Material provided –

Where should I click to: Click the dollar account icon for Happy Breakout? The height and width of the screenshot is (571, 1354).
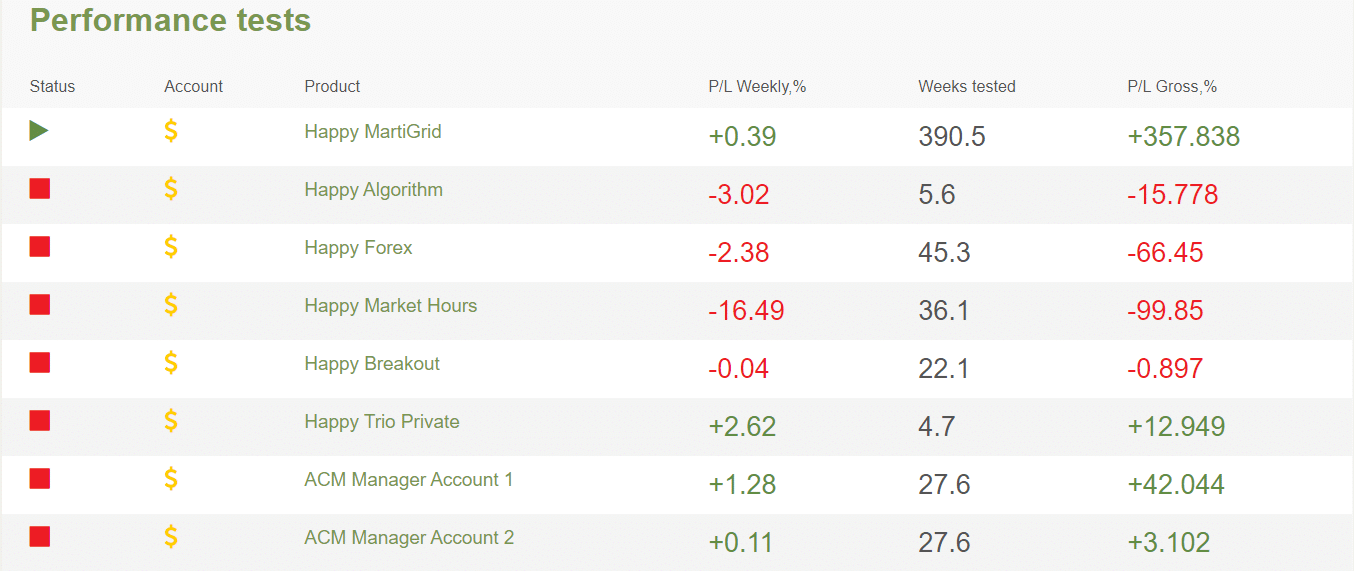171,362
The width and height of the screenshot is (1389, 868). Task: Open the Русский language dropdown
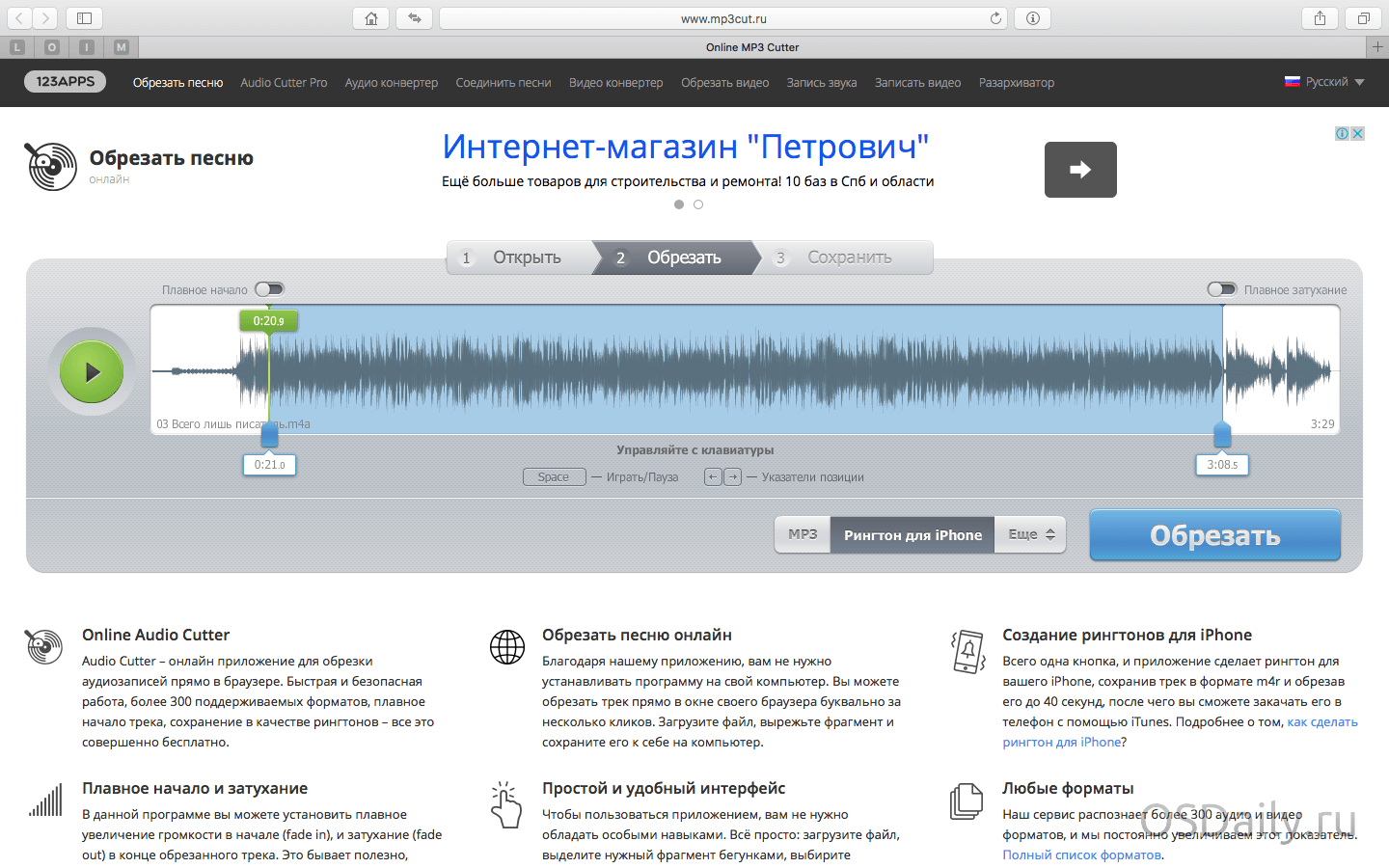[x=1324, y=82]
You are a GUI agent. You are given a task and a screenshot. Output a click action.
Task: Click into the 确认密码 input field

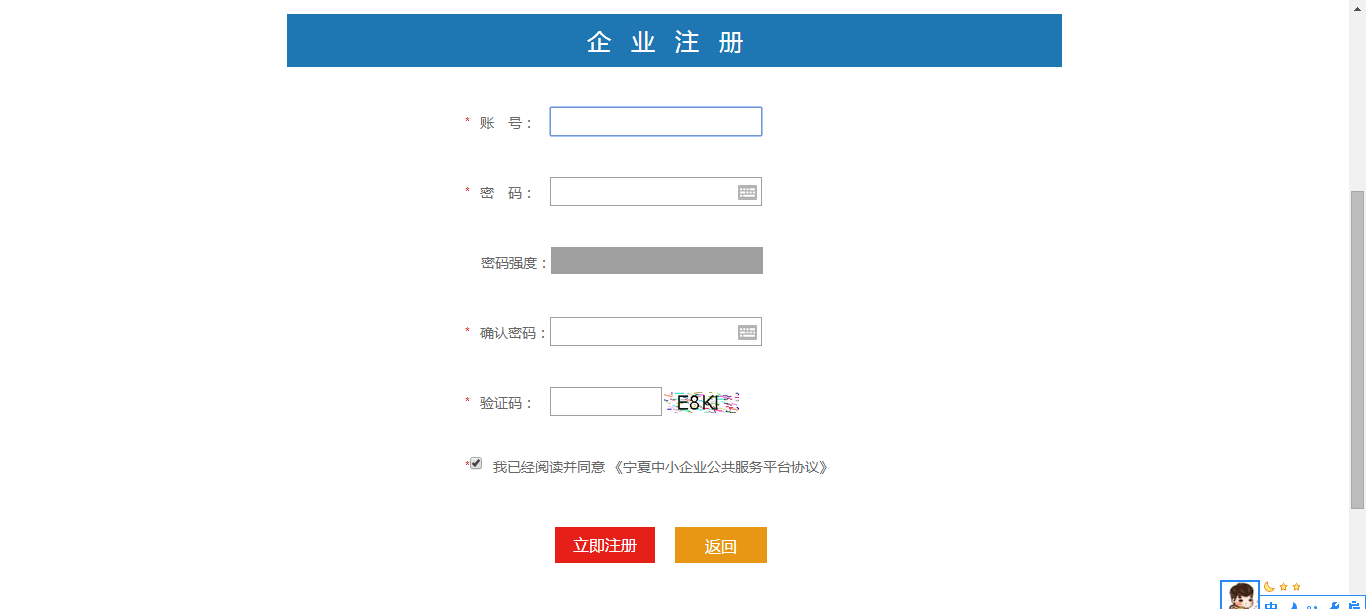pyautogui.click(x=642, y=332)
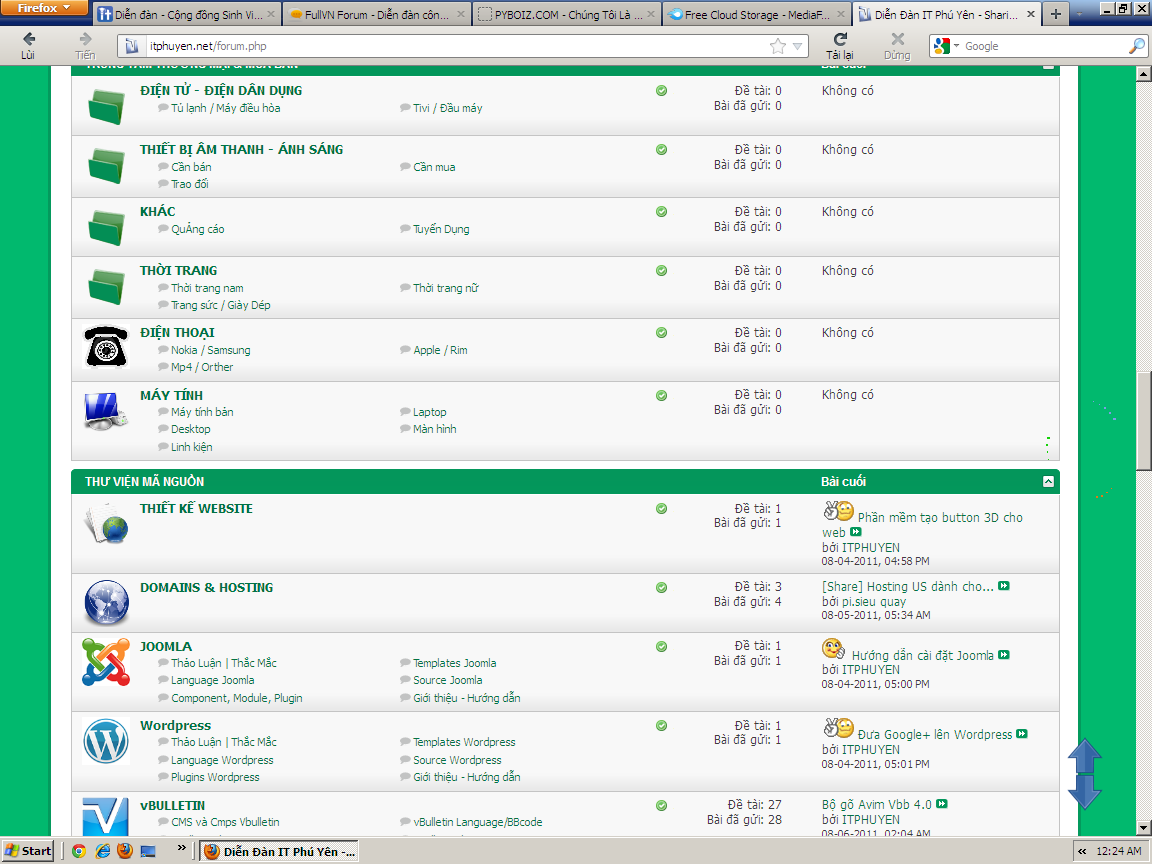The height and width of the screenshot is (864, 1152).
Task: Collapse the THƯ VIỆN MÃ NGUỒN category
Action: (1047, 482)
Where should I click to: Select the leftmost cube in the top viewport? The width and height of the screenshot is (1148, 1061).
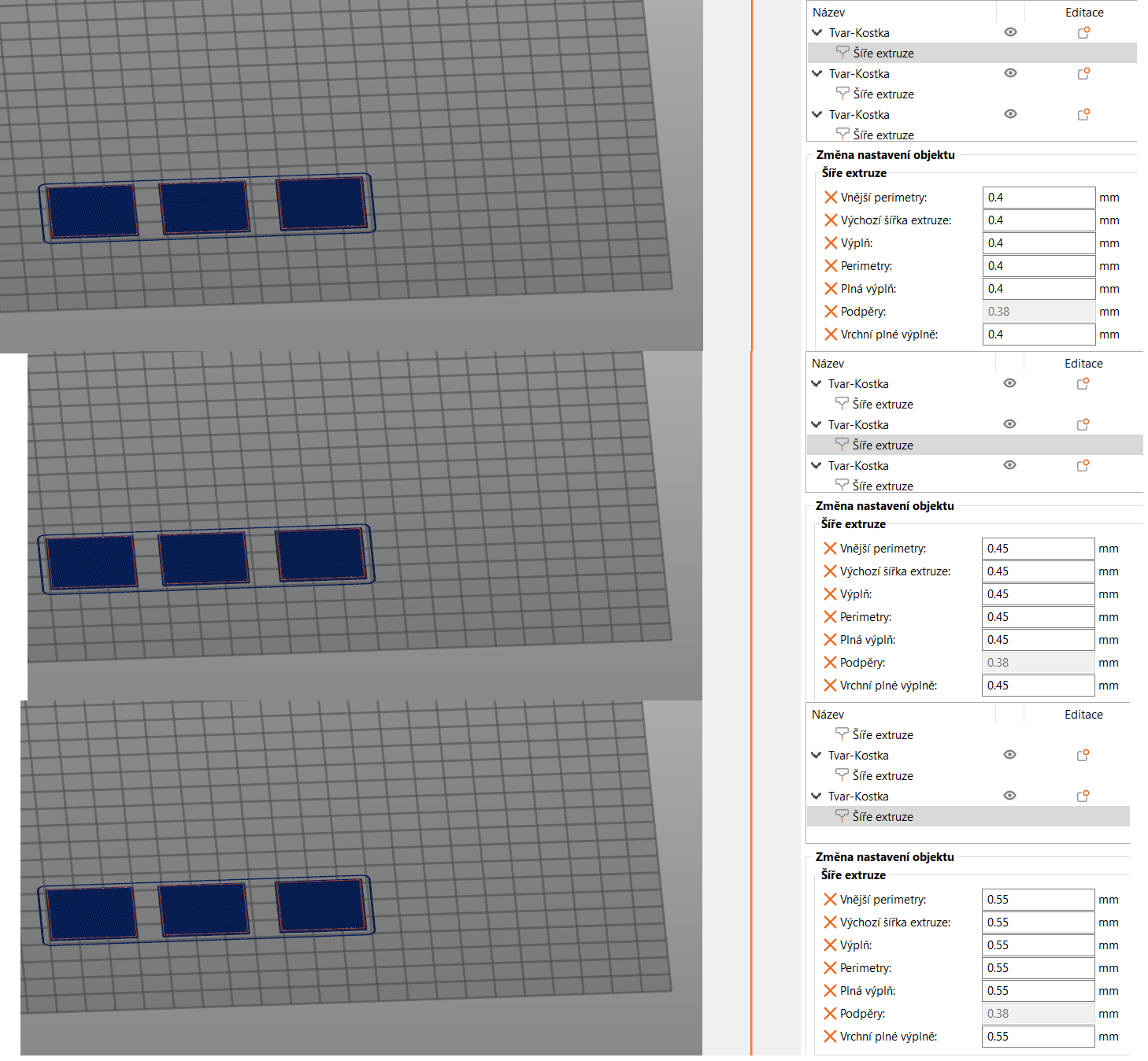(92, 210)
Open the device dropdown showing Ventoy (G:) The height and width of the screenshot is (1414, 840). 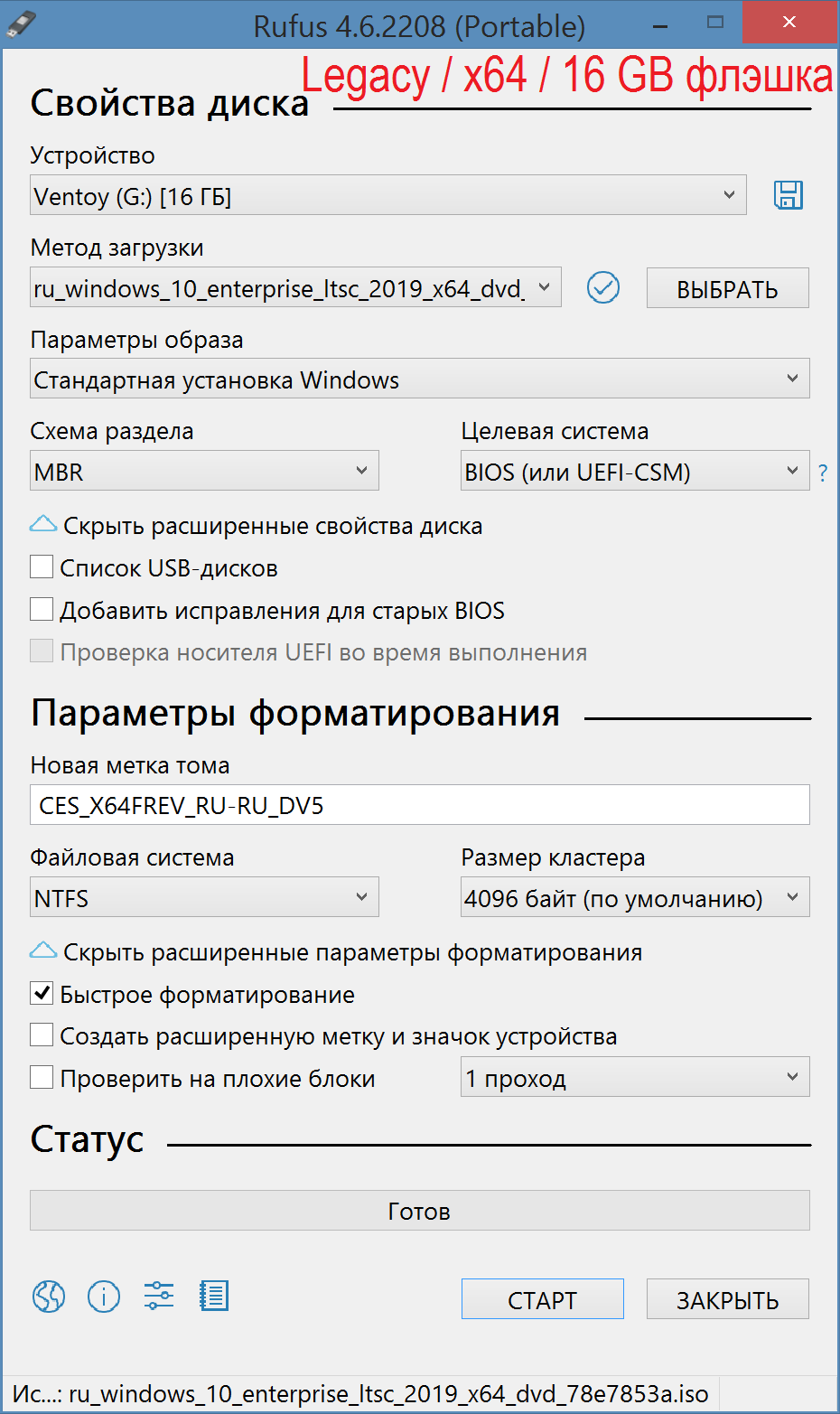click(387, 196)
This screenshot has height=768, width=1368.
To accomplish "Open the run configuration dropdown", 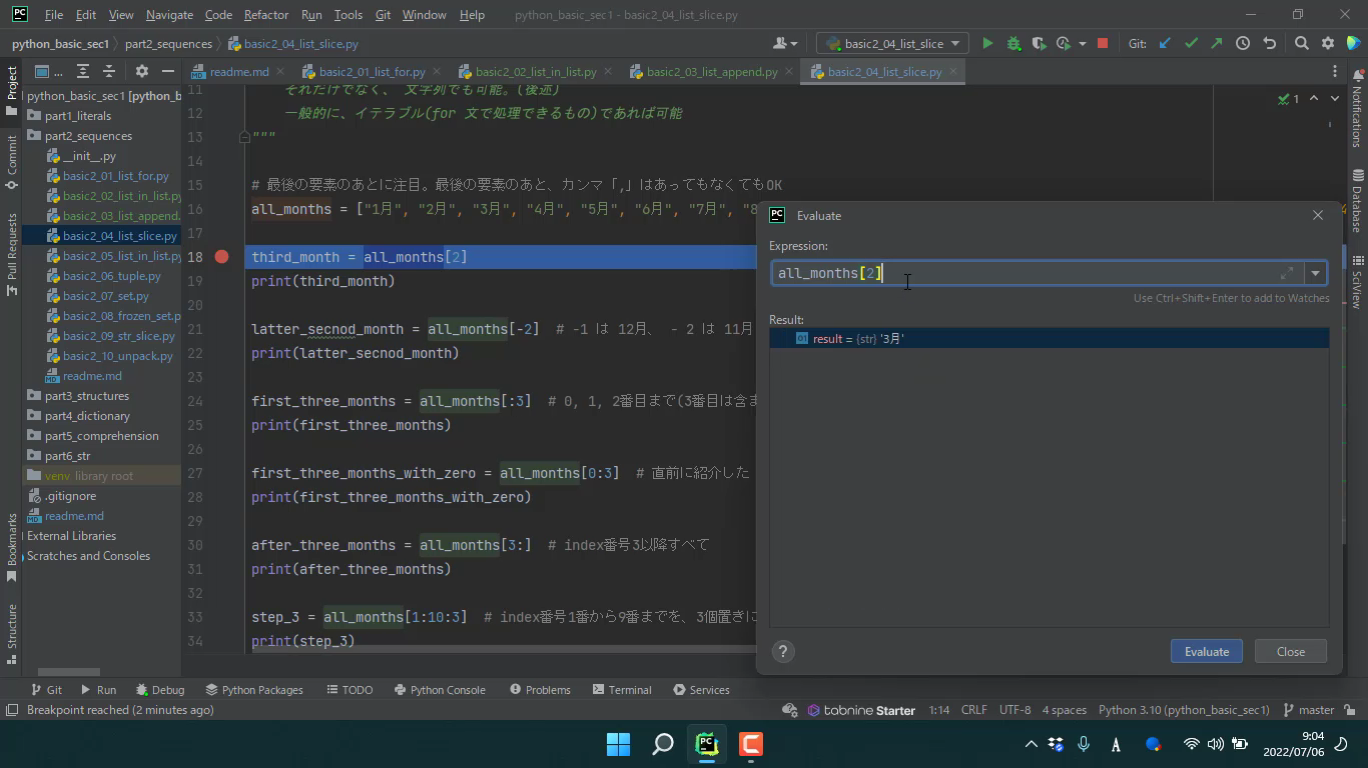I will pos(892,43).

Problem –
Count the lines in the data above that contain the string "Where", with case counting, and reply with only that number.

Exercise response –
2